本町夏子さん(90歳、仮名、女性)は要支援2でひとり暮らしです。下肢筋力の低下、偏頭痛や腰痛があり、日によっては身体の動きが悪くて起きられないこともあります。訪問介護サービスでは一緒に買い物、調理、掃除を行います。買い物に行くときは、訪問介護員がかごを持って、本町さんが買いたい物を入れていき、「これでいいわ」と言うとレジに行きます。支払いは本町さんが行い、袋に入れるのを見守ります。もともと寡黙なので、季節の野菜や果物の話をしても「そうね」以上には発展せず、どうしたら会話のキャッチボールができるのか悩みます。訪問介護員は変更せず、慣れた3人が2年間行っていますがいつもこんな感じで、デイサービスを勧めても行こうとはしません。

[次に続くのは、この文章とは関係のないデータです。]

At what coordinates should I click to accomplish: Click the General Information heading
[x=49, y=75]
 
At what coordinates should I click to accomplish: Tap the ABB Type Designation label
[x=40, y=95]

お盆が近づいたある日、調理が終わって一緒に片づけていると、「お墓参りに行きたいの」と突然小さな声で言いました。手を止めて本町さんの顔を見て「お墓参りですか?」と尋ねます。少し時間を置いてから「実はね、水子がいるの、一度でいいからお参りしたいの」。仏壇はないのですが、いつも棚にお花と水が置かれているのでなぜなのかと思っていました。理由は聞いたことがありません。また、独身だと聞いていたので想像もしていませんでした。親戚や知人も訪ねて来ないし、身内の話もしません。
サービスの時間は過ぎていましたが、「時間なので」と打ち切ることもできず、しばらく本町さんの話を聴いていました。今まで私たちはあまり身内のことには触れず、寡黙だからと話題にするのを避けてきましたが、それでよかったのか。3人それぞれが工夫はしてきたものの、本町さんの心の扉を開けることができないまま、時は過ぎていました。他の方法であればお墓参りに行くことができることを話すと、急に手を取って「ありがとう、気になっていたのよ。ぜひお願いします」と、これまでのいきさつをていねいに話してくれました。本町さんが生きてきた時代や、複雑な気持ちの内、これからの自分の生き方にも触れながら、「いつも感謝しているけど口下手でごめんなさい」と……。
数日後、近所に行ったので寄ってみると、「お陰様で、長年しなければと思っていたことができ、肩の荷がおりました」と、いつもより明るい表情で声も弾んでいました。利用者一人ひとりの人生に寄り添っていきたいと思いながら関わっていますが、どれほど寄り添えているか、反芻しながら工夫を重ねていきたいと思います。